ImageFolder is time consuming

image_path = "drive/MyDrive/Animal_Breed/TRAIN (1)/"

train_data_transform = transforms.Compose([

        transforms.Resize((224,224)),

        transforms.RandomHorizontalFlip(),

        transforms.RandomAffine(20),

        transforms.ToTensor(),

#         transforms.Normalize((0.485, 0.456, 0.406), (0.229, 0.224, 0.225)),

    ])

train_dataset = ImageFolder(image_path, transform = train_data_transform)
val_path = "drive/MyDrive/Animal_Breed/VAL/"

val_data_transform = transforms.Compose([

    transforms.Resize((224,224)),

    transforms.ToTensor(),

#     transforms.Normalize((0.485, 0.456, 0.406), (0.229, 0.224, 0.225)),

])

val_dataset = ImageFolder(val_path, transform = val_data_transform)
train_loader = torch.utils.data.DataLoader(train_dataset, 32, 

                                             shuffle=True,)
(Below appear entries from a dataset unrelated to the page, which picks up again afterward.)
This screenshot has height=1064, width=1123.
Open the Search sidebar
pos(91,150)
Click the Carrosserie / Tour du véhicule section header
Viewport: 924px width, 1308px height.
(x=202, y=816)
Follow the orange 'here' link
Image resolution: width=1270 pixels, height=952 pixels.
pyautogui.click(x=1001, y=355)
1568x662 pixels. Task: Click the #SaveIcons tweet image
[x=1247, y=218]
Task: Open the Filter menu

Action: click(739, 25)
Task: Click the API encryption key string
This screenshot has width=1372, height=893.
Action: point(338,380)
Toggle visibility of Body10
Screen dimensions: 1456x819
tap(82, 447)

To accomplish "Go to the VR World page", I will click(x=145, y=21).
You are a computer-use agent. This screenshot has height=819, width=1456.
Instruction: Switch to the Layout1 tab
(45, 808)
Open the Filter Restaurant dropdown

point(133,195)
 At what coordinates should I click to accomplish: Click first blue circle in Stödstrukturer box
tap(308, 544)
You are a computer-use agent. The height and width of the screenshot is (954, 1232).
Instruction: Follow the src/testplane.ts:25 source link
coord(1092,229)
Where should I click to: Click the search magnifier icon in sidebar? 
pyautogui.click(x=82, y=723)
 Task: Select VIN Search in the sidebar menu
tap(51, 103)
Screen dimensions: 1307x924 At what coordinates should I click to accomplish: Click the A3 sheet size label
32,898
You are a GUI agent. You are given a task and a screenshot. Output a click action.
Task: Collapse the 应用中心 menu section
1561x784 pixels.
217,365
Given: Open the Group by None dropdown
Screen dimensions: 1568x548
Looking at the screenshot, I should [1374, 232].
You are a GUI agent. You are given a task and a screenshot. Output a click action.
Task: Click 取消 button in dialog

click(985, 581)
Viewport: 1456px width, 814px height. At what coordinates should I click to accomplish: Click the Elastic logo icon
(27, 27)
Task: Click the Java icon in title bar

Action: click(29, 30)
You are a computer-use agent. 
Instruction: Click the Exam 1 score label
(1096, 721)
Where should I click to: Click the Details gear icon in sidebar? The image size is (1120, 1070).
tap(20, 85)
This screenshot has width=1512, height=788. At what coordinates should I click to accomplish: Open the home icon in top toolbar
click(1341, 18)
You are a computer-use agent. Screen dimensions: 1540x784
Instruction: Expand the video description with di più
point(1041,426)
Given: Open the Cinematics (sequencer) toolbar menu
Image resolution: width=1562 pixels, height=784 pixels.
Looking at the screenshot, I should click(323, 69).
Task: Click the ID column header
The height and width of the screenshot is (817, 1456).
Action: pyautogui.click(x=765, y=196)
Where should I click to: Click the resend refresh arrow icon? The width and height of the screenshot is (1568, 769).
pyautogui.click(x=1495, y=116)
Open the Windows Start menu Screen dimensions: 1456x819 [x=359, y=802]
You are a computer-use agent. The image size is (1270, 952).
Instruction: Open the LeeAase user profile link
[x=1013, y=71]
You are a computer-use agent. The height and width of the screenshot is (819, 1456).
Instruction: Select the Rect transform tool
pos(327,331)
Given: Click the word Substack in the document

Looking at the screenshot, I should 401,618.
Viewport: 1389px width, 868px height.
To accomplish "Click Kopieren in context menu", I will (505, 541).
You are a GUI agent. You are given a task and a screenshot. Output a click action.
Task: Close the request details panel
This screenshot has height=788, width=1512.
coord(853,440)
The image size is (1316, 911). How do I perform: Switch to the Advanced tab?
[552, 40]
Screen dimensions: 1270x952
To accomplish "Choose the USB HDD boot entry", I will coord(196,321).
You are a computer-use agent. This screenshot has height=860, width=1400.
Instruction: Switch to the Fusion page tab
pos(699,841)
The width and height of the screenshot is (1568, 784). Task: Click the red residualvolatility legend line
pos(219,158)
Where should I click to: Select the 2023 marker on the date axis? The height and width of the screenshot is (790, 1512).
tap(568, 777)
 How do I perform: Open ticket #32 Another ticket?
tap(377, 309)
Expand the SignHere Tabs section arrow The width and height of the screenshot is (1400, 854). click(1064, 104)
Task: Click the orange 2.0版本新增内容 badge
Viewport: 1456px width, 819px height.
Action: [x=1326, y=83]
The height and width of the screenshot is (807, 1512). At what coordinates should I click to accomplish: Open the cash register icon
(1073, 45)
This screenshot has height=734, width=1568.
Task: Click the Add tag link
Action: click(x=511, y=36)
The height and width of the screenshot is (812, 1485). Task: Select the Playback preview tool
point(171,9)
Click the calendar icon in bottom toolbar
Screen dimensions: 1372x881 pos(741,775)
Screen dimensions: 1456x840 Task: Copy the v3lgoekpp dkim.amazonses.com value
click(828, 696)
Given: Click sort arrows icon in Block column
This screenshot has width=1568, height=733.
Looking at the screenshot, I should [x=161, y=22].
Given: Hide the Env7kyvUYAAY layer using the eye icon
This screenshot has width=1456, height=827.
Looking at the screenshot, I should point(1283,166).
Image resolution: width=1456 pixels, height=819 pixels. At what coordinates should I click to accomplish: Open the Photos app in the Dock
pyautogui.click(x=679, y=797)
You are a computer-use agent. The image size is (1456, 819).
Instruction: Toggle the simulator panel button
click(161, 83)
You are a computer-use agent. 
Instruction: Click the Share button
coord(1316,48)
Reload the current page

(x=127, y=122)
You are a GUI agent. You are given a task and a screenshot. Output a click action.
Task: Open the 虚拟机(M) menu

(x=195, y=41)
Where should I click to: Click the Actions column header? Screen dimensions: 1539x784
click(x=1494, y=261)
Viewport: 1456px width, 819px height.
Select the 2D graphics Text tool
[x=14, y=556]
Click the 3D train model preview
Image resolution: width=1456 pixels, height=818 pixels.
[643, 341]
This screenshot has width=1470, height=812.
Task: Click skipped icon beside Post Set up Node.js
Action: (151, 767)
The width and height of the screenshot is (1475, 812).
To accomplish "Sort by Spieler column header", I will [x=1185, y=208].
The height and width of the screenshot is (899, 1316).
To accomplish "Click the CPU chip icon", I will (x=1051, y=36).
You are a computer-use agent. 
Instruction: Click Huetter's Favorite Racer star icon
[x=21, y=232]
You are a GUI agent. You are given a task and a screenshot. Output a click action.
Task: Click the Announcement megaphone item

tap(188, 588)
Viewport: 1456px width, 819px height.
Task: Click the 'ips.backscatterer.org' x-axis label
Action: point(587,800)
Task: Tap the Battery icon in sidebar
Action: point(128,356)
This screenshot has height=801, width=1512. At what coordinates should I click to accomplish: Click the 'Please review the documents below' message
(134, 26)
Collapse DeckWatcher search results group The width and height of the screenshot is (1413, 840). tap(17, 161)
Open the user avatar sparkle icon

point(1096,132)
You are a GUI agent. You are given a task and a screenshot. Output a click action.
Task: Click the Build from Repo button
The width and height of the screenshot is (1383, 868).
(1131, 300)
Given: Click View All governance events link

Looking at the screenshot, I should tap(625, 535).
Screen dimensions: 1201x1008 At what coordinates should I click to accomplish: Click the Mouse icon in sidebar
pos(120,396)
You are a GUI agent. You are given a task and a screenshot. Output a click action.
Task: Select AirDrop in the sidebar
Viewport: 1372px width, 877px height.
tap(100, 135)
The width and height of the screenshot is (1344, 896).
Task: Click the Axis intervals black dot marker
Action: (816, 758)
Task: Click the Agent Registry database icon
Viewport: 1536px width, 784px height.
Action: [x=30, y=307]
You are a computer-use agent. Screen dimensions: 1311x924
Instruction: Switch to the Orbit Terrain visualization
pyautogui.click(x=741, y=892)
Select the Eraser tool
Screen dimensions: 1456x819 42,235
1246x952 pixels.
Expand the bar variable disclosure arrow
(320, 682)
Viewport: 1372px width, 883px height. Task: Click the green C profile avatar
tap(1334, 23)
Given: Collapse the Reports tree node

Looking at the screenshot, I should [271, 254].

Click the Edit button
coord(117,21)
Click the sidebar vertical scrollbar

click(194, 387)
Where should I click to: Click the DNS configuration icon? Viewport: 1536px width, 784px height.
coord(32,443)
val_loader = torch.utils.data.DataLoader(val_dataset, 1, shuffle = False)
def train(model,dataloader,validloader,criterion,optimizer,epochs=50,scheduler=scheduler):

    max_valid_acc = 0

    train_acc,val_acc = 0,0

    for e in range(epochs):

        train_loss = 0.0

        model.train()     

        for data, labels in dataloader:

#             print(labels.shape[0])

            data, labels = data.to(device), labels.to(device)

#             print(data.shape)

            optimizer.zero_grad()

            target = model(data)

#             print(target.shape)

            loss = criterion(target.float(),labels.long())

            loss.backward()

            optimizer.step()

            train_loss = loss.item() * data.size(0)

            train_acc += torch.sum((torch.max(target, 1)[1] == labels.data),0)

            

        valid_loss = 0.0

        model.eval()     

        for data, labels in validloader:

            

            data, labels = data.to(device), labels.to(device)

            target = model(data)

            loss = criterion(target.float(),labels.long())

            valid_loss = loss.item() * data.size(0)

            val_acc += torch.sum((torch.max(target, 1)[1] == labels.data),0)

                        

        print(f'Epoch {e+1} \t\t Training Loss: {train_loss / len(dataloader)} \t\t Validation Loss: {valid_loss / len(validloader)}')

        print("Validation Accuracy ... :",val_acc/(len(validloader)))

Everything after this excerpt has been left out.